**WHAT YOU ARE ASKED TO DO:** Revise the data below, changing each "Collapse" to "Minimize" and leaving everything else unchanged.

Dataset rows
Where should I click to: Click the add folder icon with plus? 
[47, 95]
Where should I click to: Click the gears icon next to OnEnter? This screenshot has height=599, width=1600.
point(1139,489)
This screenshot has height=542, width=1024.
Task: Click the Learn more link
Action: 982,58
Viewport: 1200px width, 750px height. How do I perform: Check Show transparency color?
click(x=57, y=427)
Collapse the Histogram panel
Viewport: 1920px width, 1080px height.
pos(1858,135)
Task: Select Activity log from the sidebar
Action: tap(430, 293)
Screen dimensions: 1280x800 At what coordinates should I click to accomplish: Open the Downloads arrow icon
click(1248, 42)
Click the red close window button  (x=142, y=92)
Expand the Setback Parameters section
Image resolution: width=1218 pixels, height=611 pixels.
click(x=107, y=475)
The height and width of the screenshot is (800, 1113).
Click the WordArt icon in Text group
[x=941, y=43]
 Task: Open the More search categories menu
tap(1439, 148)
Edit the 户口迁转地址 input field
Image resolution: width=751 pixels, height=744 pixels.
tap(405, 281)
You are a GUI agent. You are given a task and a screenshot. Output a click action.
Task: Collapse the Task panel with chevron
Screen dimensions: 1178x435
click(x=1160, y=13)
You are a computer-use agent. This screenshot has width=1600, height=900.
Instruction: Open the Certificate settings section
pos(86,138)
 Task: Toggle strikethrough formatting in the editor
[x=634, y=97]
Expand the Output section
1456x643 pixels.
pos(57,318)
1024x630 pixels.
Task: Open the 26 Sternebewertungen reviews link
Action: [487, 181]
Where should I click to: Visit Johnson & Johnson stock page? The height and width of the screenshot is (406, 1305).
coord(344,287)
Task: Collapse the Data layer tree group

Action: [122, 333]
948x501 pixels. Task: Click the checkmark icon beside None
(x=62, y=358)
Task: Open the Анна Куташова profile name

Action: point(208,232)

**WRITTEN ANSWER:**
Where should I click to: Click the add folder icon with plus? 
[47, 95]
Where should I click to: Click the gears icon next to OnEnter? This screenshot has height=599, width=1600.
point(1139,489)
This screenshot has height=542, width=1024.
Task: Click the Learn more link
Action: 982,58
Viewport: 1200px width, 750px height. How do I perform: Check Show transparency color?
click(x=57, y=427)
Minimize the Histogram panel
Viewport: 1920px width, 1080px height.
pos(1858,135)
Task: Select Activity log from the sidebar
Action: tap(430, 293)
Screen dimensions: 1280x800 At what coordinates should I click to accomplish: Open the Downloads arrow icon
click(1248, 42)
Click the red close window button  (x=142, y=92)
Expand the Setback Parameters section
Image resolution: width=1218 pixels, height=611 pixels.
click(x=107, y=475)
The height and width of the screenshot is (800, 1113).
Click the WordArt icon in Text group
[x=941, y=43]
 Task: Open the More search categories menu
tap(1439, 148)
Edit the 户口迁转地址 input field
Image resolution: width=751 pixels, height=744 pixels.
tap(405, 281)
You are a GUI agent. You are given a task and a screenshot. Output a click action.
Task: Minimize the Task panel with chevron
Screen dimensions: 1178x435
click(x=1160, y=13)
You are a computer-use agent. This screenshot has width=1600, height=900.
Instruction: Open the Certificate settings section
pos(86,138)
 Task: Toggle strikethrough formatting in the editor
[x=634, y=97]
Expand the Output section
1456x643 pixels.
pos(57,318)
1024x630 pixels.
Task: Open the 26 Sternebewertungen reviews link
Action: [487, 181]
Where should I click to: Visit Johnson & Johnson stock page? The height and width of the screenshot is (406, 1305).
coord(344,287)
Task: Minimize the Data layer tree group

Action: [122, 333]
948x501 pixels. Task: Click the checkmark icon beside None
(x=62, y=358)
Task: Open the Анна Куташова profile name

Action: point(208,232)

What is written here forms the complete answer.